If we rewind six months, I was contemplating my future. Unsure of what to do, I spent weeks…months not deciding anything, and feeling the pressure of the decision.
In the end I chose to go back to my career. I was swayed by the job I was offered and the money it would give me. I made a plan. How I would use the money wisely this time to build the future I want. How I would take the job offered to me to ease myself back in, rebuild confidence and learn. Find myself.
There and then, as 1st September loomed closer, I felt positive. Excited. Nervous, yes, but up for the challenge.
From day one, it has been awful.
Everything I had been told was a lie. Whilst I had been told the road was tough, I accepted the role on fabrications of ‘solid teams’, ‘high staff morale’ and ‘recent improvements’. I was swayed by ‘major investment’, ‘forward thinking management’ and ‘good behaviour’.
Nope. Nope. Nope. Nope. Nope and Hell No.
From day one, I saw the divided senior team of which I was supposed to be part. I wasn’t part of either side. I wasn’t invited to meetings. I was ignored.
The rooms hadn’t been renovated. Instead, nothing worked. No whiteboard, electrical or otherwise. No ability to print.
No key, no pass, no induction.
Timetables and rooms were wrong. Resources were given two days in advance of teaching and yet I was expected to be leading a department who had not been led for years.
Behaviour…. well. They ignore you. They bully, fight, swear. They’re obnoxious and intimidating. But it’s ok, ‘once they get to know you they’re good lads.’

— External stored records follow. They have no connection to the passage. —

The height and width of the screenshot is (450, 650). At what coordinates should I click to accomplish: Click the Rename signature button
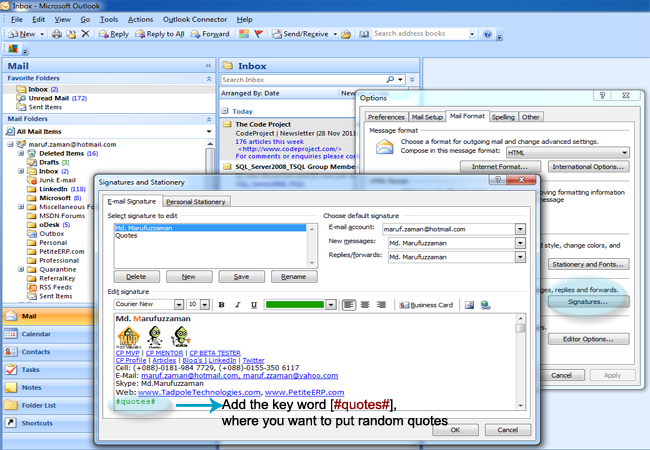tap(293, 276)
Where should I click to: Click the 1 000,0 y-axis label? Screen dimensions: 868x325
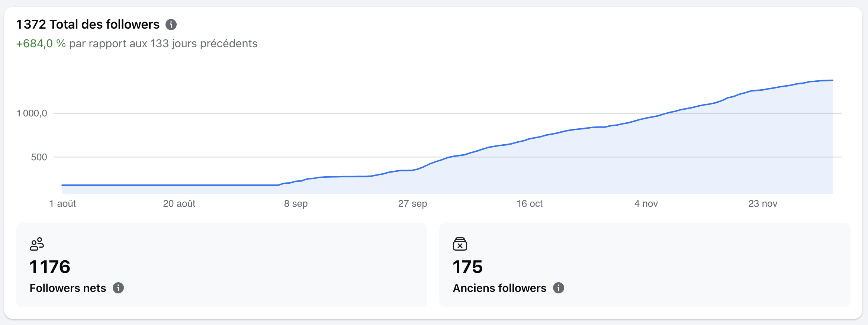pos(32,113)
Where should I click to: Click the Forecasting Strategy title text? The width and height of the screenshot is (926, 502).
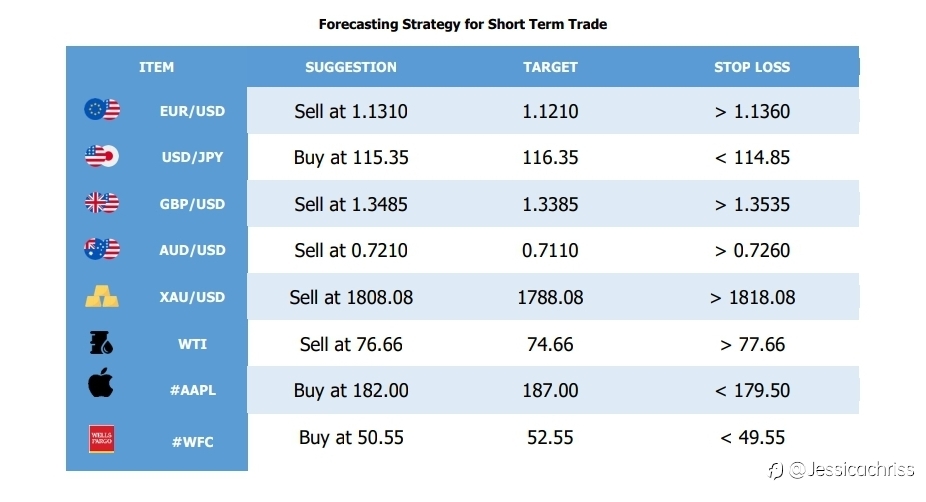[462, 24]
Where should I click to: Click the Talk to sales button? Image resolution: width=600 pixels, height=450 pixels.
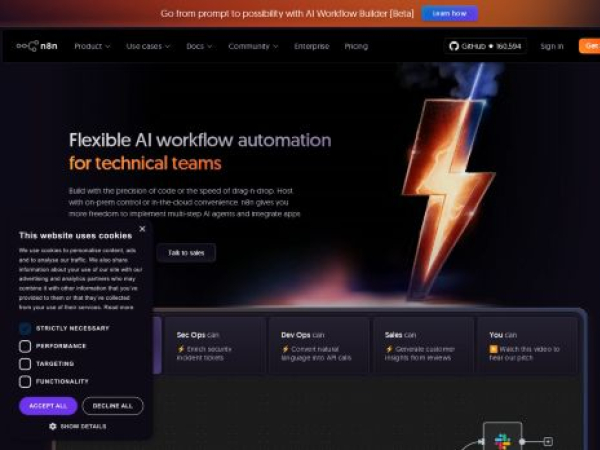click(186, 253)
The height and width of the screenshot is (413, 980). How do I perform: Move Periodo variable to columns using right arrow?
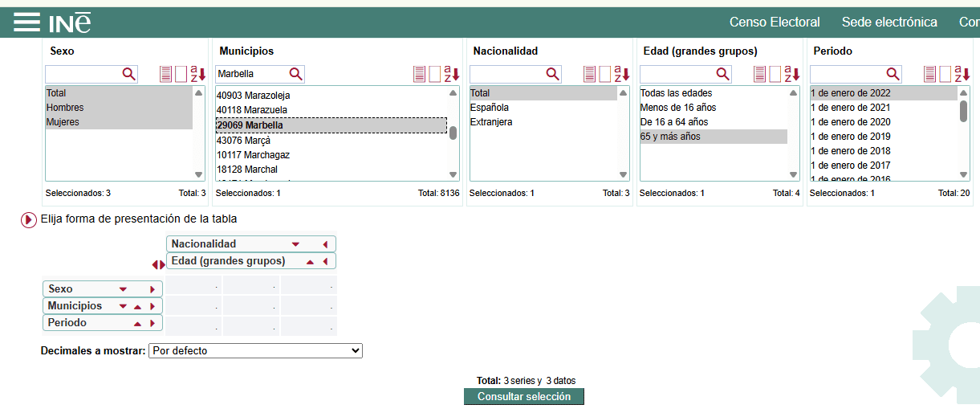pyautogui.click(x=151, y=323)
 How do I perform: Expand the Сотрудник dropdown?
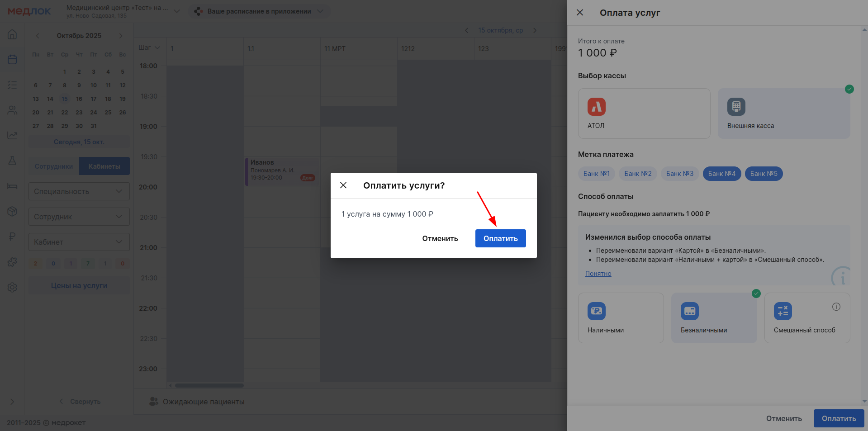tap(79, 217)
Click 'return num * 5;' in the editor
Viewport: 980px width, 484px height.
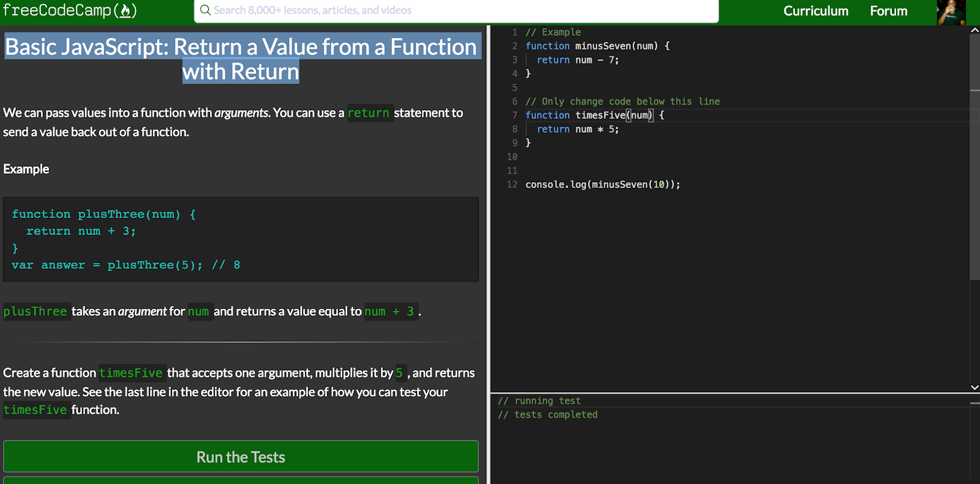point(578,129)
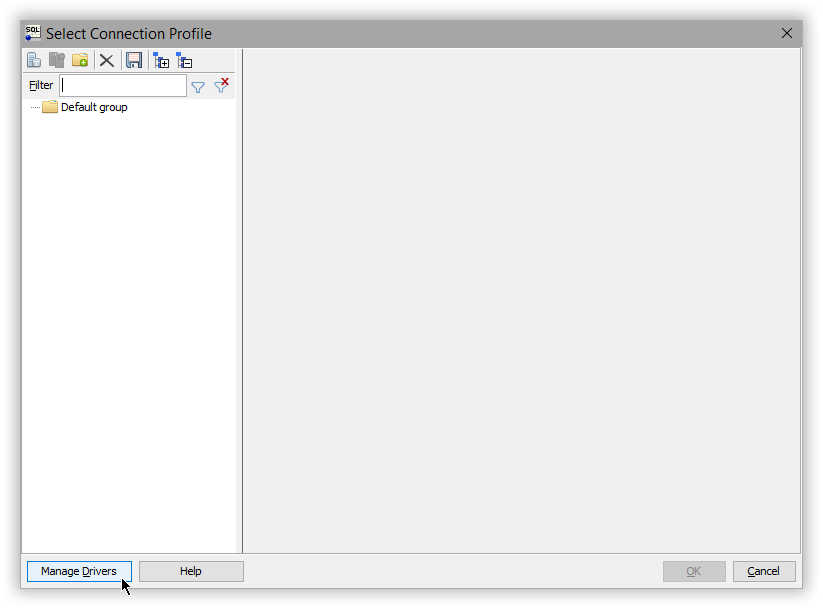
Task: Click the empty profile details pane
Action: click(520, 300)
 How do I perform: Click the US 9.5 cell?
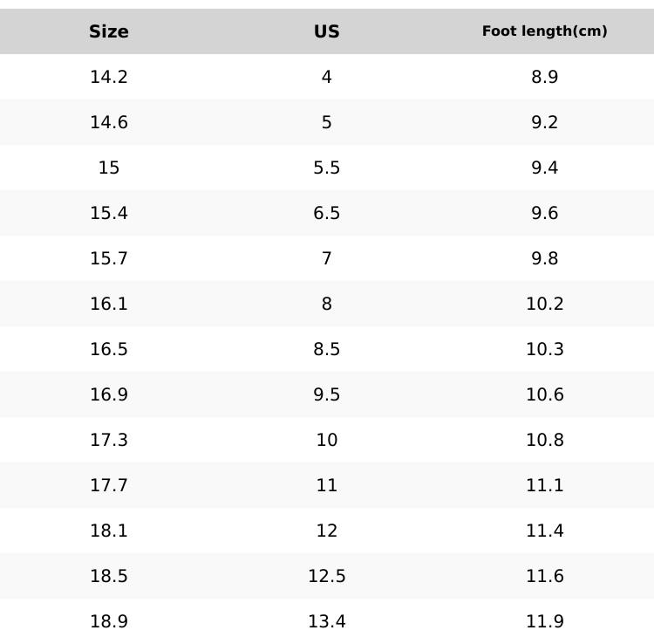click(327, 394)
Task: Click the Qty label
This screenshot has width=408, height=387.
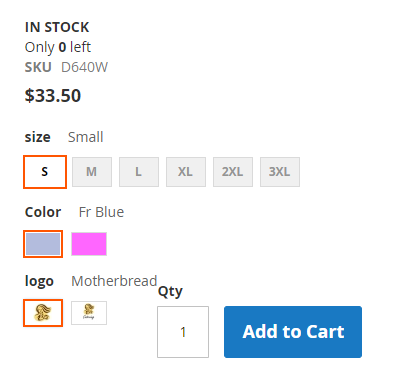Action: coord(170,292)
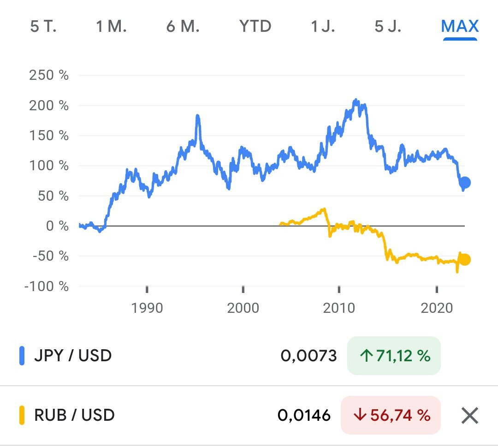The width and height of the screenshot is (498, 448).
Task: Select the YTD range tab
Action: tap(255, 26)
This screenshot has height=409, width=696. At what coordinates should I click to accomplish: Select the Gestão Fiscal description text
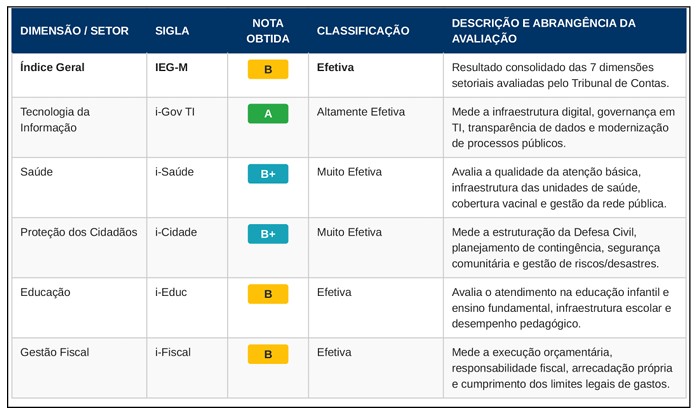click(562, 368)
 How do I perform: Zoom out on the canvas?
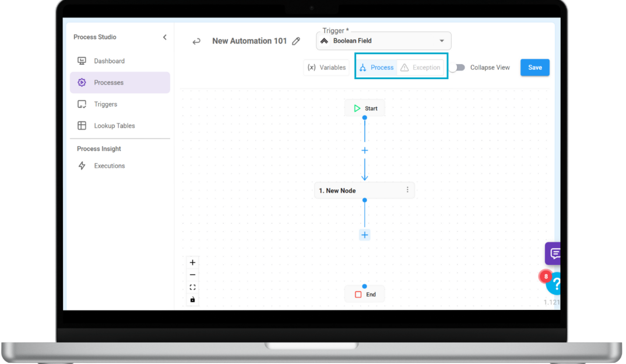(193, 275)
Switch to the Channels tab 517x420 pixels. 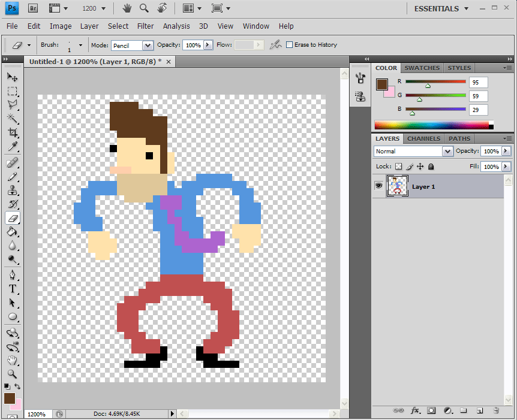[423, 138]
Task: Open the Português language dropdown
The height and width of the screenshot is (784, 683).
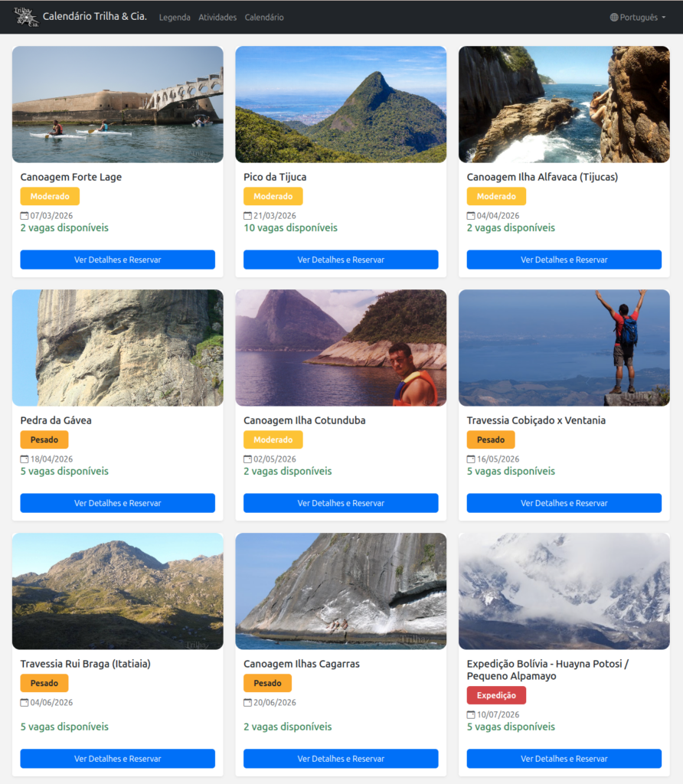Action: [639, 18]
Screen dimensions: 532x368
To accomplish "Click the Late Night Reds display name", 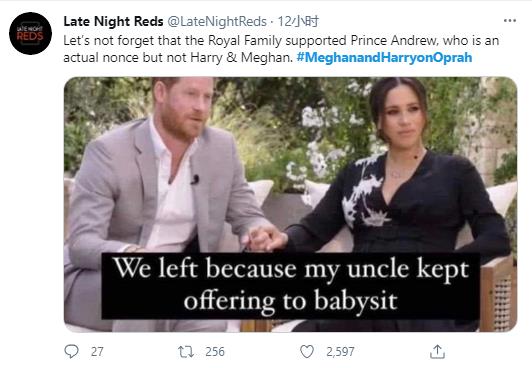I will (x=113, y=22).
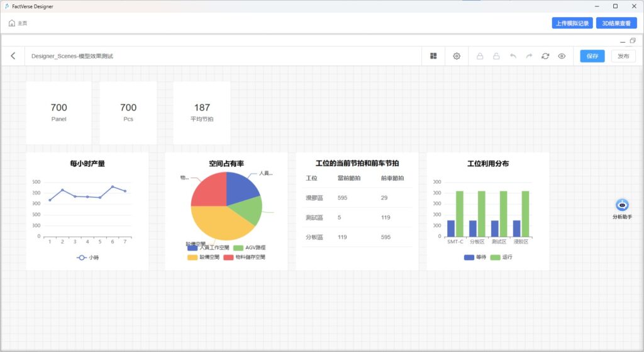Click the closed lock icon

[480, 56]
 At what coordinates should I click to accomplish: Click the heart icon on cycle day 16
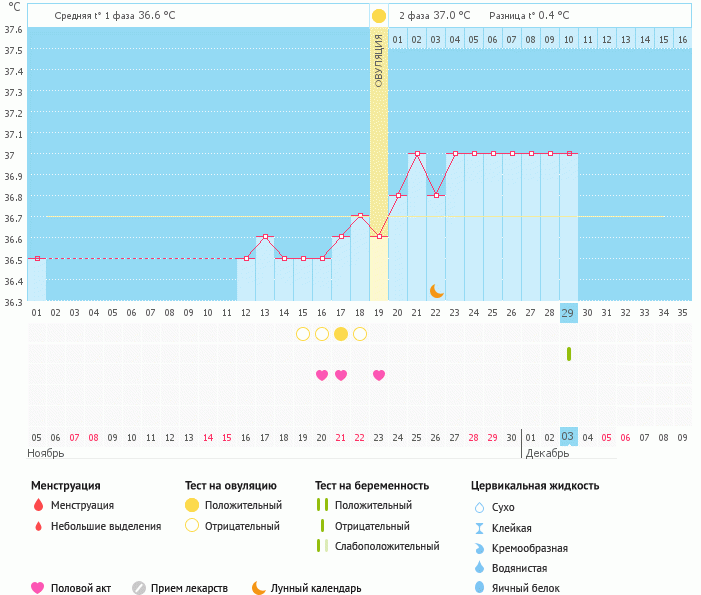(x=322, y=375)
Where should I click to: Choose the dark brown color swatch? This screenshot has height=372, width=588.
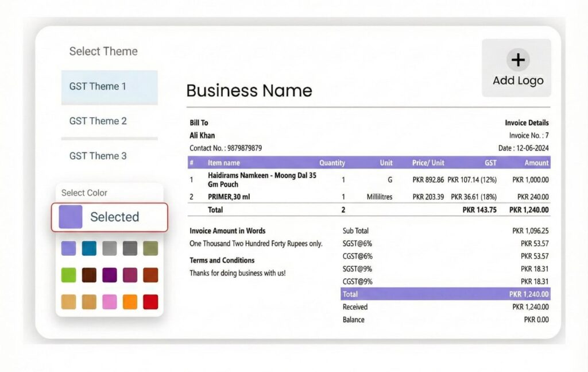coord(89,275)
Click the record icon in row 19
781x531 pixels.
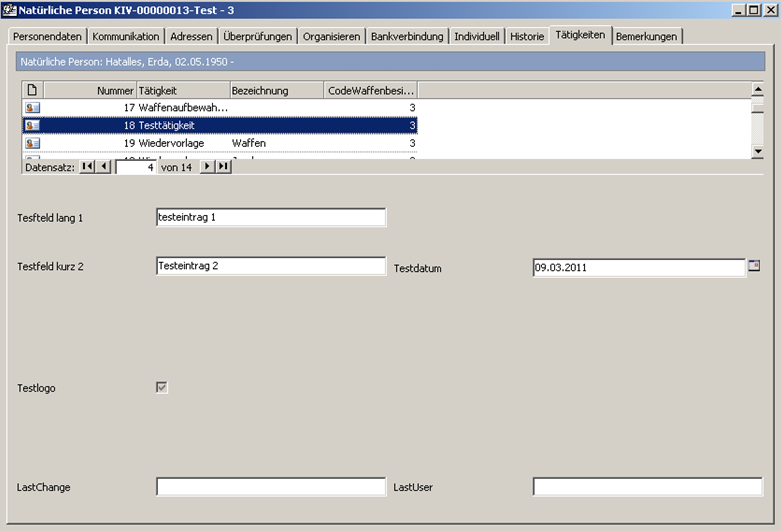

What has been made apparent from my five weeks there, is actually, there is no team. There is no care. There is no leadership. People will tell you they feel sorry for your situation and then load you up with an unobtainable and excessive workload.
Within two weeks, I’d burst in to tears. I wanted to walk out. I was told about how ‘mental health’s an important part of the school’ and maybe I was ‘expecting too much of myself as a perfectionist’. I later found out that this leader had huffed and puffed when she’d found out I was upset and had to speak to me. More lies.
The new academy is hopefully taking over soon (I was told they already had.) But, one teary outburst and lots of happiness since, I know that my card is already marked no matter what they say.
The last few Sundays, working all day, I’ve been miserable. Snapping at my children. Fighting with Wildcard. Crying. Feeling sick.
Tuesday, I woke up ill. The flu-like symptoms that had threatened descended. I planned one day off then back in. At 6am, my whole body screamed differently.
And so it continued.
Whilst I was unwell, I realised that probably half of it was stress. I didn’t want to get out of bed. Work dominated my dreams and waking moments.
After a few heartfilled conversations with friends, family and ex-colleagues, I made my decision and called the doctors. I have two weeks off and a resignation letter ready to send.
I’ve probably thrown away my career. Not sure I care anymore. I’ve cried more about letting family down and worrying about money. It has passed for now.
So, step one complete, I’ve forced myself out of bed.
Yesterday, I made myself pick the apples on my dad’s tree. I waded through 6ft nettles and weeds. I got stung and scratched. But I felt a sense of achievement.
I sat in my happy place – a place I have avoided- and I wrote in my dad’s journal for the first time in 3 years.
And, gazing at the basket of apples, journal on my knee: I felt at peace.